All residents in impoverished rural areas are expected to have access to basic healthcare services provided by certified doctors by the end of the year, the top health authority said on July 9.

Despite general improvement, healthcare resources are unequally distributed across China, said He Jinguo, who leads the poverty alleviation office at the National Health Commission, at a news conference. He said impoverished areas are the ones most lacking healthcare services.

By the end of last year, all 832 impoverished counties in China had at least one public hospital, and nearly 95 percent of all townships in these counties had at least one general practitioner. However, 46 townships still did not have a health center, and 666 township health centers still did not have at least one general practitioner or a practicing physician, he said.

The commission will continue efforts to improve healthcare services in impoverished areas by various means including increasing financing to village health centers to ensure their operation and encouraging cooperation between different areas so medical institutions in impoverished areas get more technical support from major hospitals in developed areas, he said.

These efforts have also helped residents in impoverished areas get out of poverty.
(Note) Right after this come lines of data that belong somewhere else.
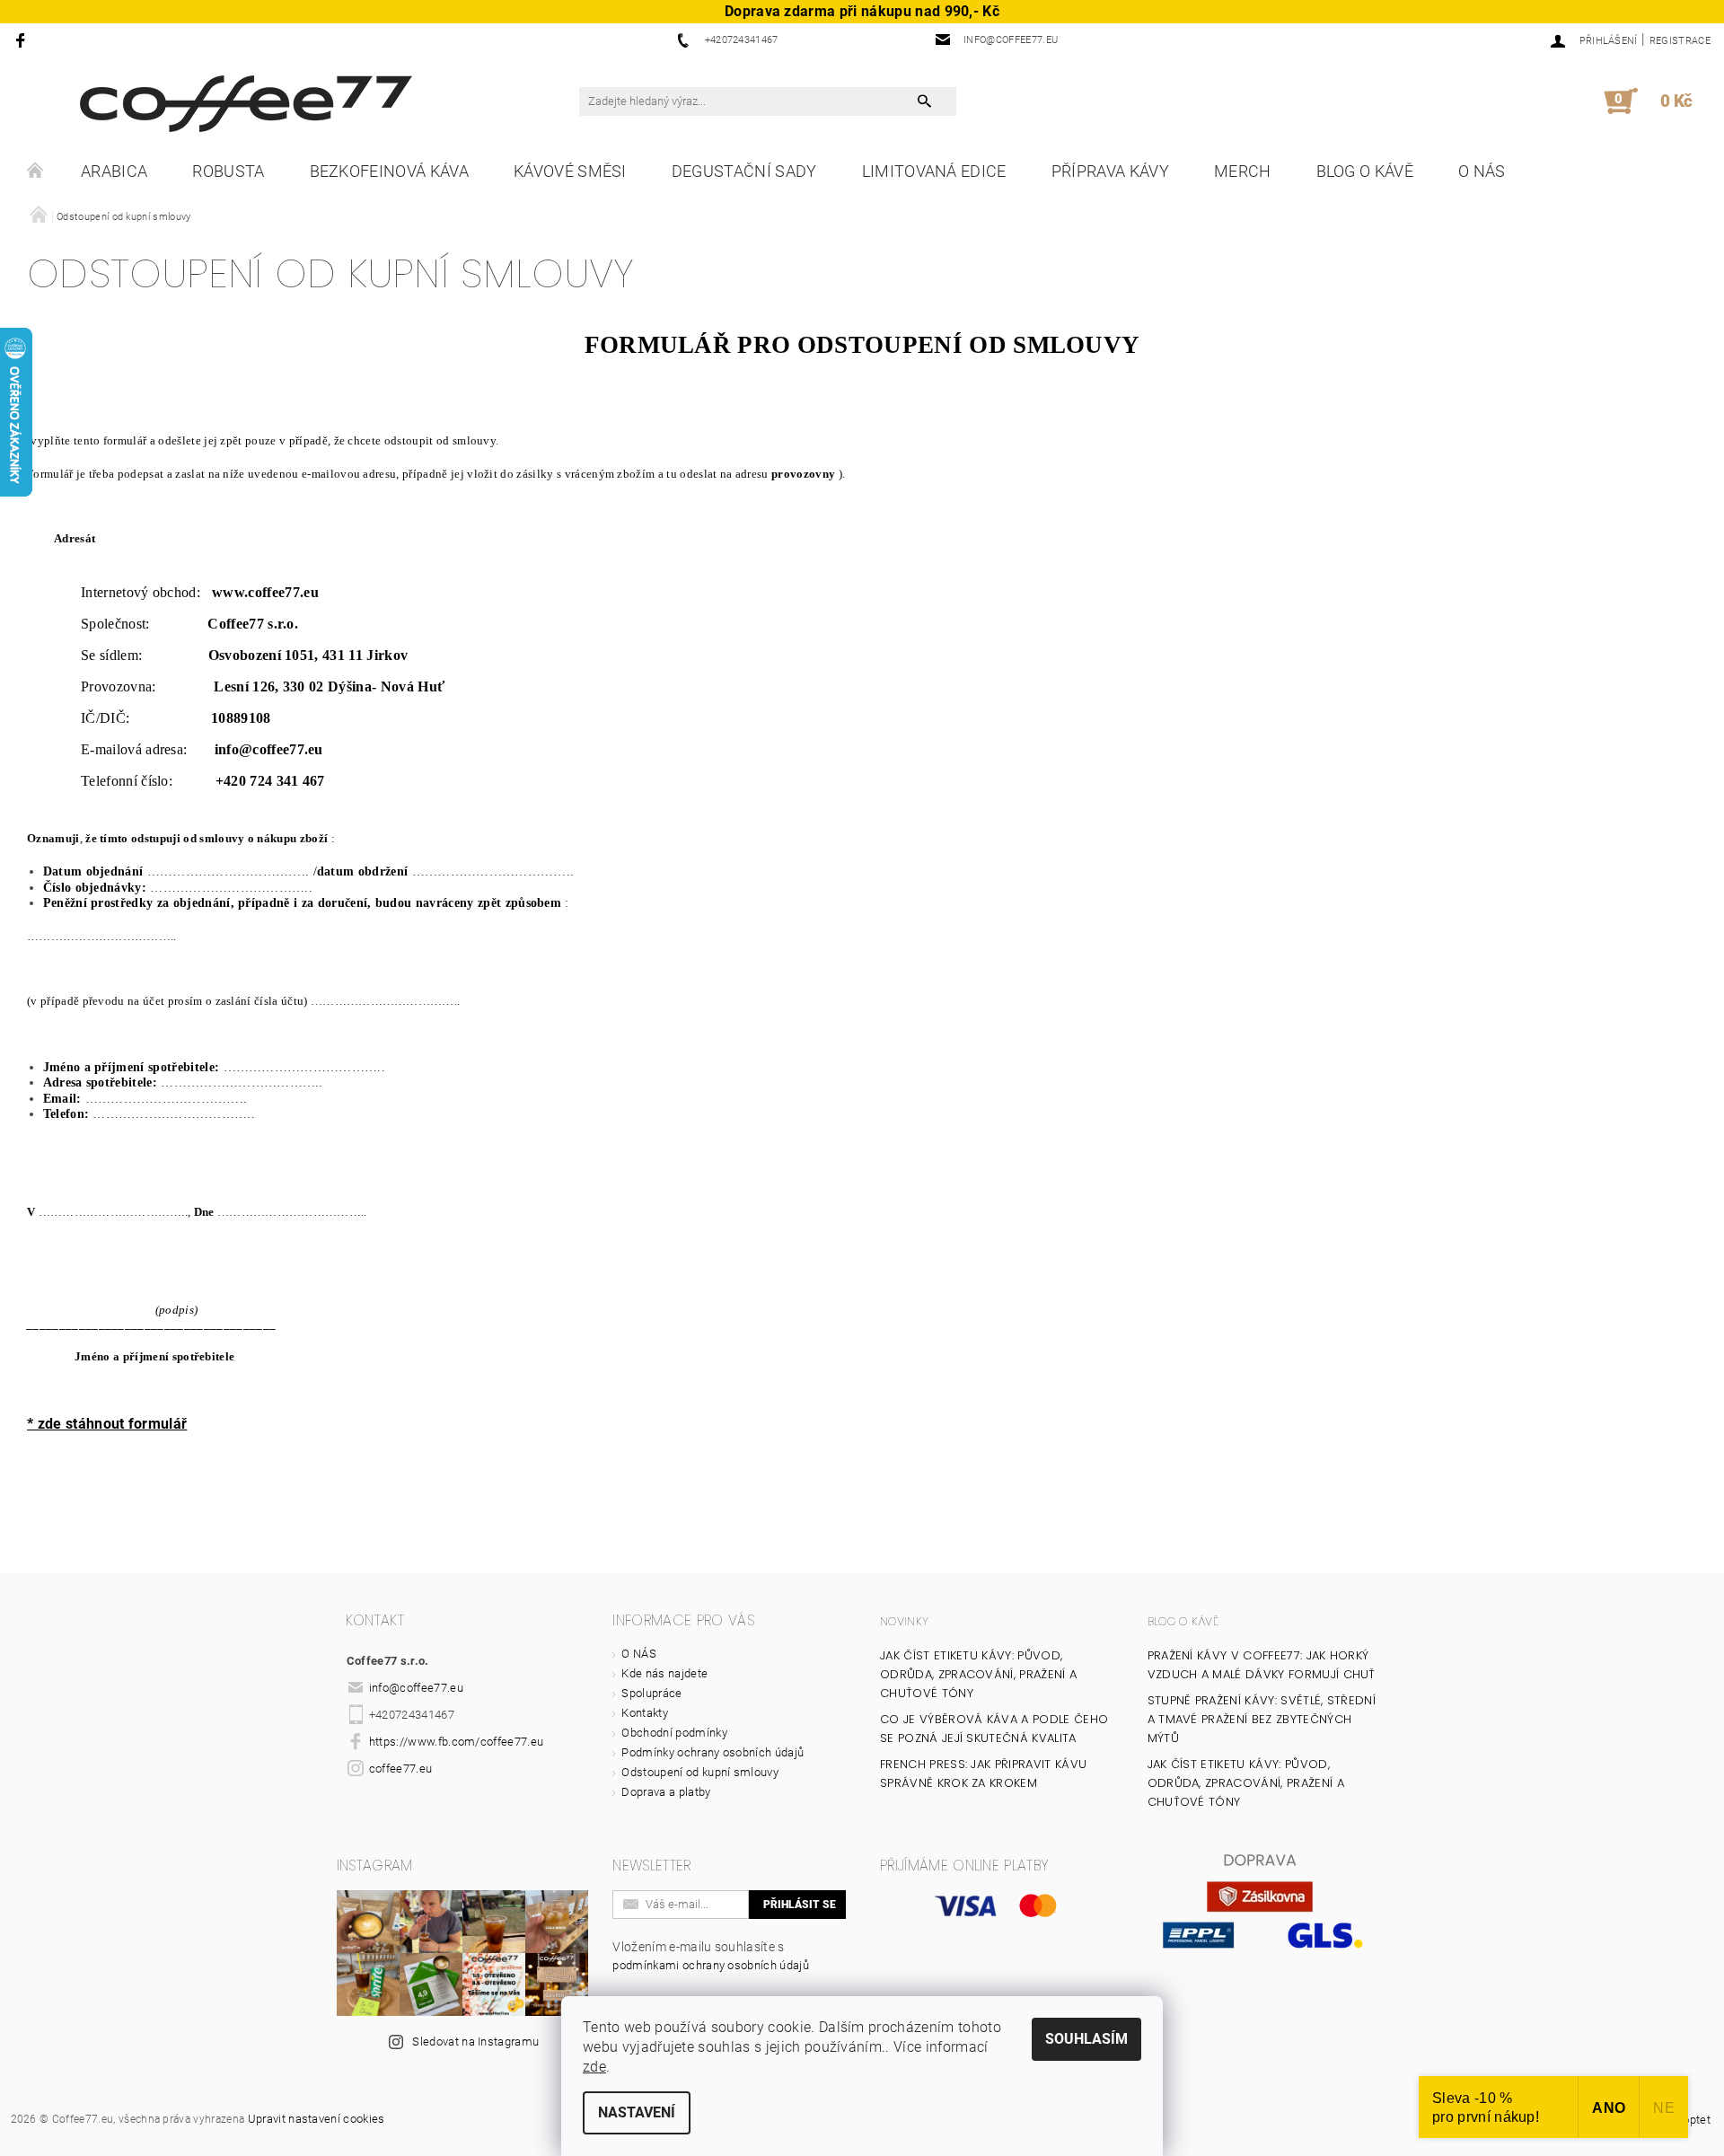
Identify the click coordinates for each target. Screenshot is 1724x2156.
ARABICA (114, 171)
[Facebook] (22, 40)
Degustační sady (744, 171)
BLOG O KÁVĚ (1365, 171)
The commission has worked with other departments to improve impoverished areas’ access to healthcare services and reduce their medical expenditure in the past few years. About 6.7 million households that fell into poverty due to diseases have escaped poverty, He said.

Shan Xiangqian, Party chief of Anhui Provincial Health Commission, said a survey by the commission recently found 168 villages in the province do not have at least one qualified doctor in service, which is a major obstacle to ensuring healthcare services to all residents in these areas.

The province will take measures to solve the problem, including selecting doctors from major public hospitals so the volunteers will be dispatched to villages without qualified doctors to become chiefs of village health centers, Shan said.